Argentine President Javier Milei arrived in Israel on Saturday for his third visit since taking office in late 2023, meeting Prime Minister Benjamin Netanyahu in Jerusalem and reaffirming strong alignment with both Israel and the United States amid the ongoing regional conflict involving Iran. The visit, laden with symbolic gestures and concrete announcements, underscored Milei's self-positioning as one of Israel's closest international allies.
The two leaders greeted each other warmly — "Hello, my dear friend!" Milei declared upon arrival — before announcing a series of bilateral agreements. Among the most tangible was the launch of the first direct air route between Buenos Aires and Tel Aviv, to be operated by Israeli carrier El Al Airlines starting in November. They also signed what they called the "Isaac Accords," a document intended to extend the spirit of the Abraham Accords — the 2020 US-brokered normalisation agreements between Israel and several Arab states — to Latin America. Milei described the accords as an effort to "strengthen diplomatic, commercial, cultural and strategic ties" while uniting against terrorism, antisemitism and drug trafficking.

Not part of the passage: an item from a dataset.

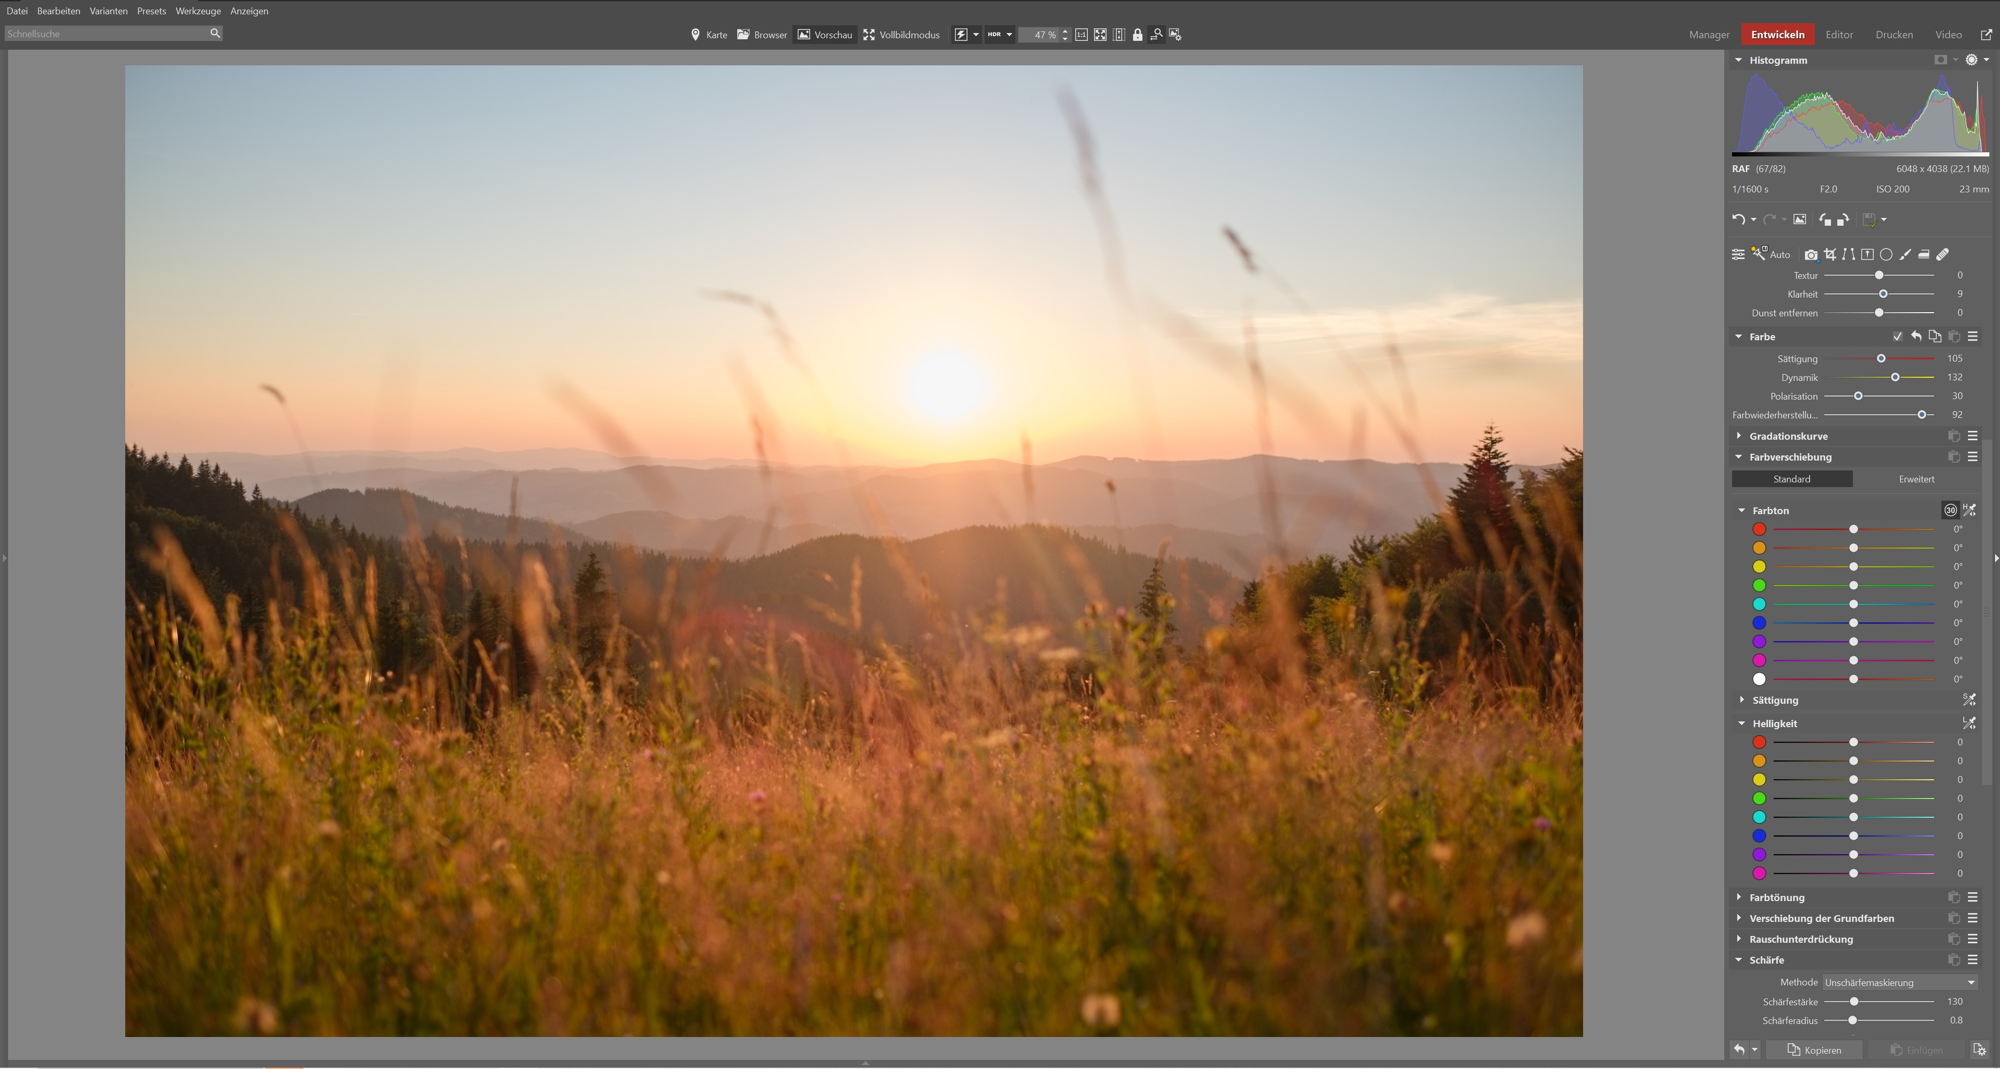Switch Farbverschiebung to Erweitert mode
The image size is (2000, 1069).
click(1916, 479)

Beyond the agreements, Milei's visit was rich in symbolic acts. Jerusalem's Chords Bridge was lit in the colours of Argentina's flag, and Milei visited the Western Wall wearing a kippah. He also participated in the pre-recorded torch-lighting ceremony at Mount Herzl — an event that traditionally opens Israel's Independence Day commemorations — becoming the first foreign head of state to do so as Israel marks 78 years since its founding. He reiterated his promise to relocate Argentina's embassy to Jerusalem, saying it would happen "as soon as conditions allow," softening a previous pledge to do so by 2026. Jerusalem's status remains one of the most sensitive issues in the Israeli-Palestinian conflict: the United Nations granted the city international status in 1947, but Israel captured East Jerusalem during the 1967 Arab-Israeli War and annexed it in 1980, a move never recognised by the international community.
Speaking to Israeli broadcaster Channel 14 ahead of the visit, Milei described Iran as "an enemy of the entire West" and praised both Donald Trump and Netanyahu as leaders "determined to put an end to this scourge on humanity." At the joint press conference, US Ambassador to Israel Mike Huckabee said he could think of "no other pair of world leaders on our planet" that Trump respected more or maintained a closer personal relationship with than Milei and Netanyahu.
The visit highlights a deepening ideological alignment among right-wing governments, but also the divisions it is opening elsewhere. Brazilian President Luiz Inácio Lula da Silva, attending a progressive summit in Barcelona on the same day, held up a sign calling for the release of former Argentine president Cristina Kirchner, who has been under house arrest since mid-2024. Milei's schedule continues Monday with a visit to Bar-Ilan University near Tel Aviv, where he will receive an honorary doctorate, and to the Hebron Yeshiva, a prominent Jewish religious institution in Jerusalem.